Сунув расписку в карман, я почувствовал облегчение. Оставалась еще одна трудная задача – устроиться на пароход. Сегодня можно было ни о чем, кроме этого, не думать. А мне так хотелось не думать! Завтра я поговорю с Чекилевым, узнаю: как именно он убил, зачем? Хотя об этом и не нужно спрашивать. Портфель – это были большие деньги. Деньги и свобода. А дома его ждали только долги и позор из-за скандала с военными поставками. Да и что теперь там, дома? Неясно. Конечно, он планировал сесть на пароход богатым человеком. Интересно, как его завербовала германская разведка? Максим Чекилев, наверное, был отличным кандидатом – всюду вхож, с инженерным образованием, мог проворачивать разные штуки. Они не учли только одного: смелости, чтобы начать собственную игру, у него, конечно, хватало.
Растерянный, отмахиваясь от мыслей о последних словах Чекилева, я добрался, наконец, до порта. Здесь творилось что-то невообразимое – было черно от людей, вещей… О камни пристани билось и билось размокшее красное бархатное кресло. В воде плавали и другие вещи, их роняли или бросали те, кому удалось пробиться по сходням. Но я разглядывал именно это темное пятно в воде. Бархат намокший, как шерсть животного, металлические круглые заклепки, полированная толстенькая ручка с завитком. Меня поражало, что кресло не тонет, держится. Какая-то женщина истерически кричала и плакала. В воздухе пахло гарью, бараньим жиром. Запах шел с той стороны, где стояли калмыки. Бабка-калмычка в высокой шапке сидела около ящика с каким-то тряпьем, смотрела на море – наверное, видела его впервые. Калмыки пришли через степи, взяв с собой своих жен, верблюдов и божков. И теперь ждали около соленого моря неведомого спасения. Кто сказал им, что их увезут и спасут? Я не знал.
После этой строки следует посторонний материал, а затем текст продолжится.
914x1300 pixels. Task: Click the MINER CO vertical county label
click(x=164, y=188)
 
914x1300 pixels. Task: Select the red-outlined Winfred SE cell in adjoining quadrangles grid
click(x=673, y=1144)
Меня всегда занимал этот миг поворота. Когда еще минуту назад все было целым – и вот все переменилось страшно, невозвратно. Как падение, выстрел. Ведь за секунду до него еще можно было все изменить, спасти, спастись. Еще день назад я подошел бы к казаку, расспросил бы его. Может, я утешил бы женщину, бросился помогать, устраивать на пароход. Мне сказали, что у сходен парохода застрелился кто-то, отчаявшись, но это не тронуло меня. Я больше не жалел и молодых кадетов, которых все не мог забыть, и моих брошенных в Ростове друзей, и старую тетку, которая мучилась, наверное, в беспокойстве и страхе сейчас в Кисловодске, и даже Юлию Николаевну. Меня занимала одна мысль – то, что кресло никак не может пойти ко дну, все бьется о причальные камни, лодки. Я вдруг вспомнил, как художники называют тот цвет, что сейчас был у моря. Церулеум – бледно-голубой с желтым подтоном.
Казак в синей фуражке, стоя у сложенных штабелем деревянных ящиков, уговаривал другого ехать. Он повторял, что здесь «край ведь подходит!» Говорил что-то про Тифлис. Я вдруг вспомнил, как Беденко рассказывал, что донцы хотят уйти в Грузию через перевал. На пароход между тем тросами поднимали клетки с курами, стянутые ремнями чемоданы. Но места людям не было. И вот эти чемоданы и куры взбесили меня, заставили окончательно очнуться. И сразу все вокруг стало громким. Как если бы я был глухой, а теперь мог слышать. Заболели уши и голова. Теперь я знал, что не уеду. Нужно сделать то, зачем мы шли сюда так долго. Есть приказ. Посадить на пароход хотя бы Беденко, но главное – портфель. Мне на пароход сесть не удастся. Я останусь здесь, где мне и моей родине, по всему видно, «подходит край».
Теперь я действовал решительно. Сходни охраняли офицеры. Полковник, ведающий погрузкой, не желал говорить со мной, он грозил арестом, что-то кричал. Я не слушал. Я был настойчив. Все бумаги свои я показал ему. Я кричал в ответ и даже угрожал ему какими-то нелепостями, которые больше не имели силы. Может быть, трибуналом? Чудом я убедил его.